Should the client receives these tokens and send it to the back end?
Or Should the API receives these directly and send back to the client only the id_token?
the user accesses the resource in the database.
Does the id_tokem, access_token and refresh_token need to be saved in the database?
These are a few questions I have but I am more confused about the general authentication flow with OTP.

The Auth0 helps you to handle authentication process and your API needs to determine what users can and cannot access with each request. This process is known as authorization. In other words authentication starts on the client-side, while authorization starts on the server-side.
AUTHENTICATION (client)
In your example, client sends directly the phone number to Auth0, Auth0 (Twillio behind the scene) sends back the code.

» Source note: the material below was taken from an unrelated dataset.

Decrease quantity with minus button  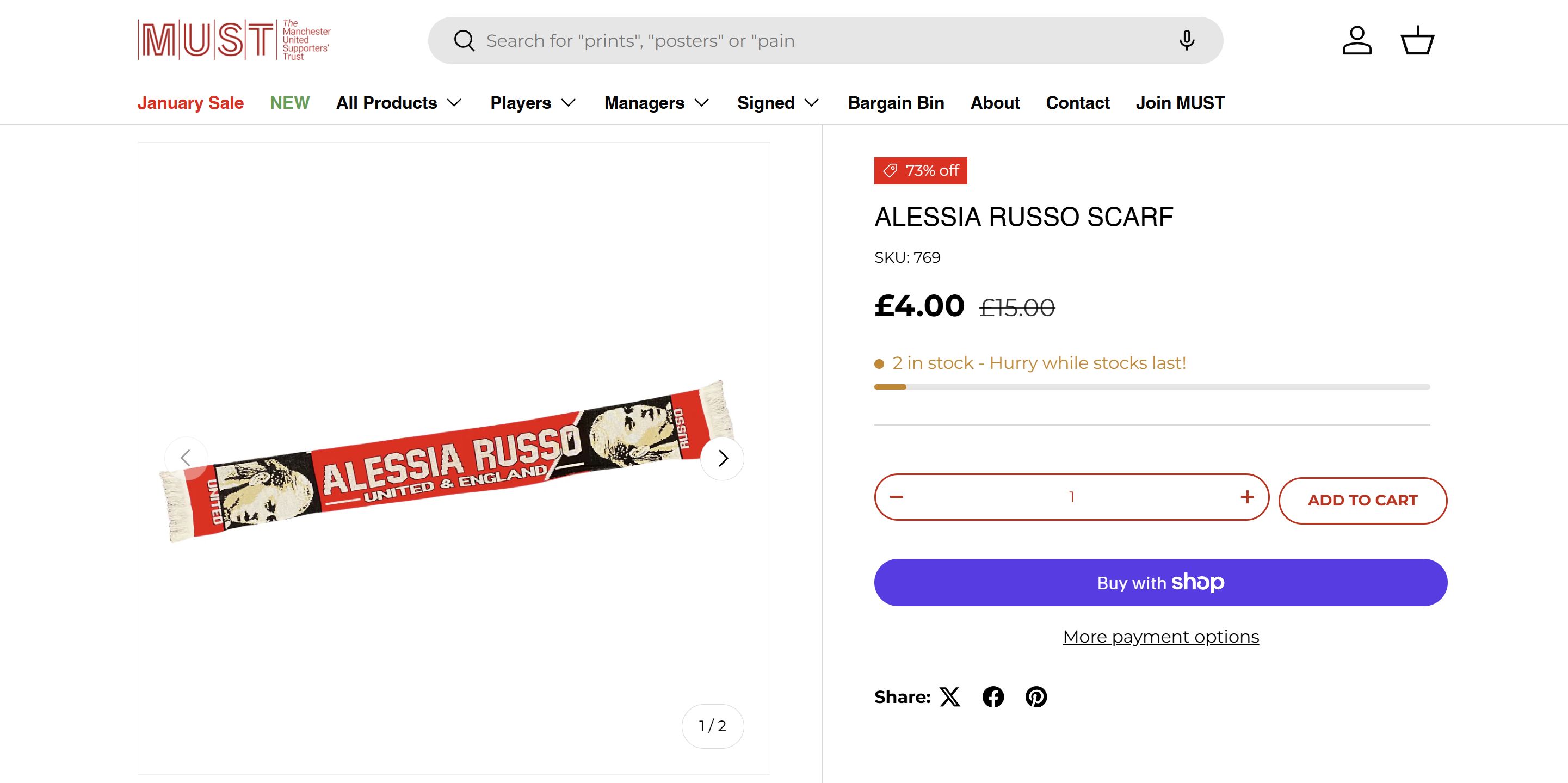(897, 497)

Client sends back the credentials(phone number and code) to Auth0 that validates them. Once the code is successful, Auth0 encapsulates access information in something called an access token (JWT- JSON Web Token) and identity information in something called an ID token. More about tokens here https://auth0.com/docs/tokens
The mobile application stores the access token and refresh token locally.
AUTHORIZATION (backend)
When the user needs to make a request to a protected API endpoint, the client application must send the access token with the request for the API to then carry out the authorization process. The access_token must be in the authorization header of every request it makes to protected endpoints.
The server validates the access token. If access_token is not valid, use the refresh token to obtain additional access tokens. If valid, the server determines if the token bearer can access the requested endpoint using information within the token.

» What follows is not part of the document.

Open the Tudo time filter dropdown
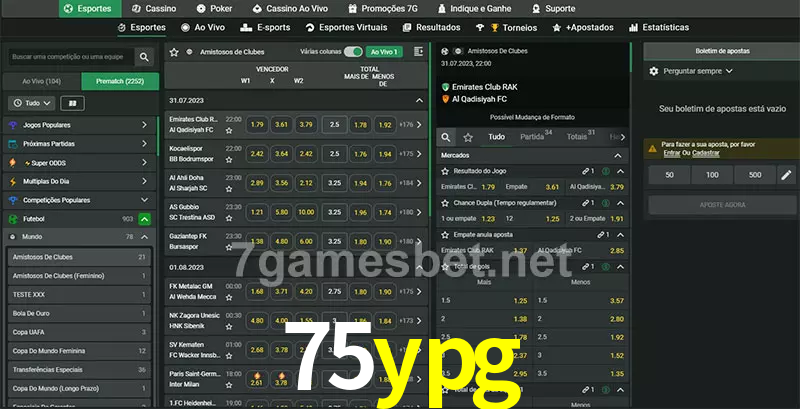The height and width of the screenshot is (409, 800). coord(30,103)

You server (point 3 in your question) needs few things to start authorization process. You will have to validate the access token using JWT Strategy. If you are using nodejs, there is a good module called Passport which can help you with that.
To configure JWT Strategy you'll need two values from Auth0: an Auth0 Issuer URL and an AuthO Audience. You will get these values by creating api in Auth0 dashboard.

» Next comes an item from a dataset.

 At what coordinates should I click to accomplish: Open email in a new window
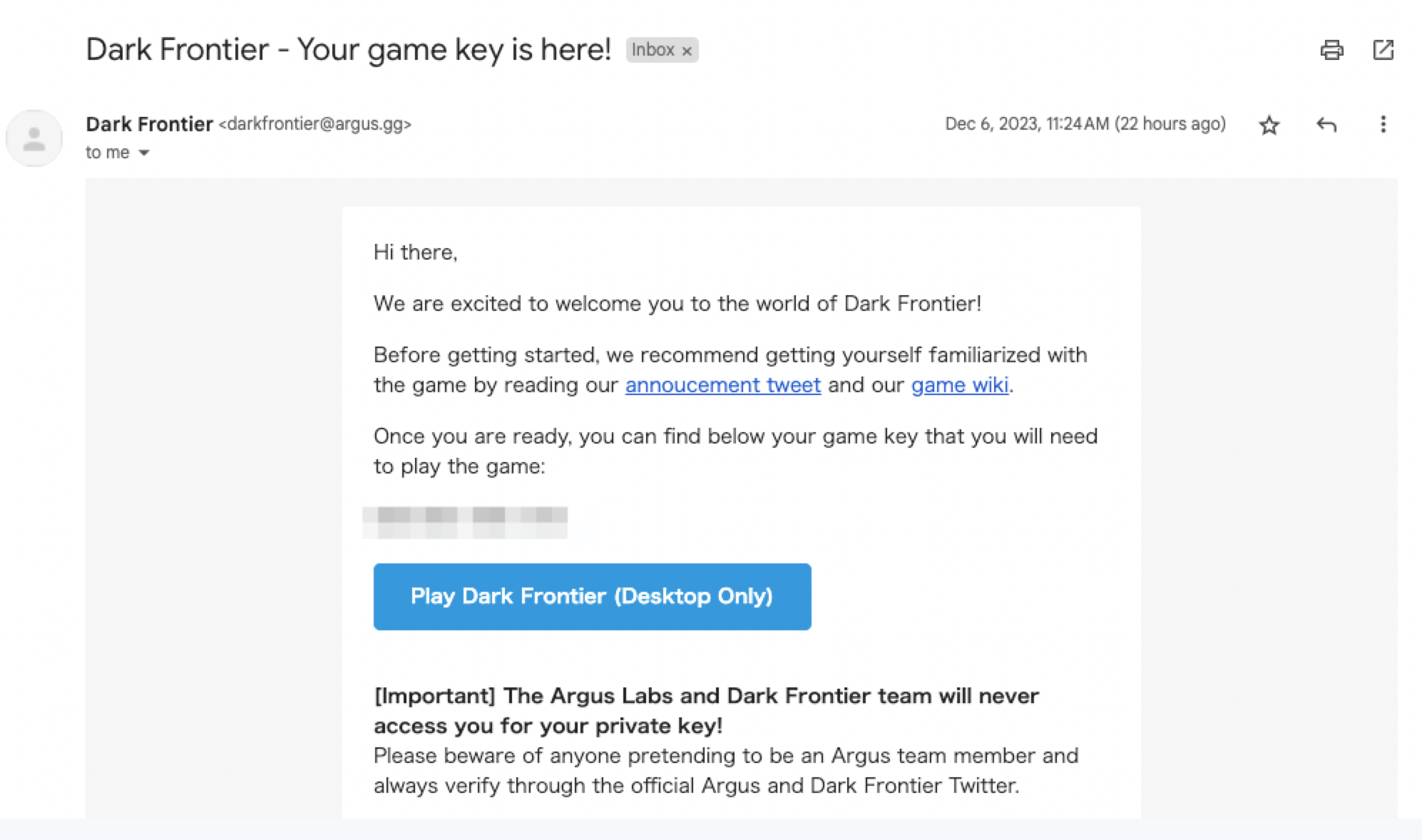1385,50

That means Passport validation is all handled by Auth0 in your created tenant (api) in Auth0 dashboard. Auth0 determined the identity of the logged-in user and then passes data about the user within payload object which you can access throughout the request-response cycle through controllers and middleware.
Your protected endpoints e.g /account automatically invokes your JwtStrategy configuration logic and blocks request if the access_token is not valid.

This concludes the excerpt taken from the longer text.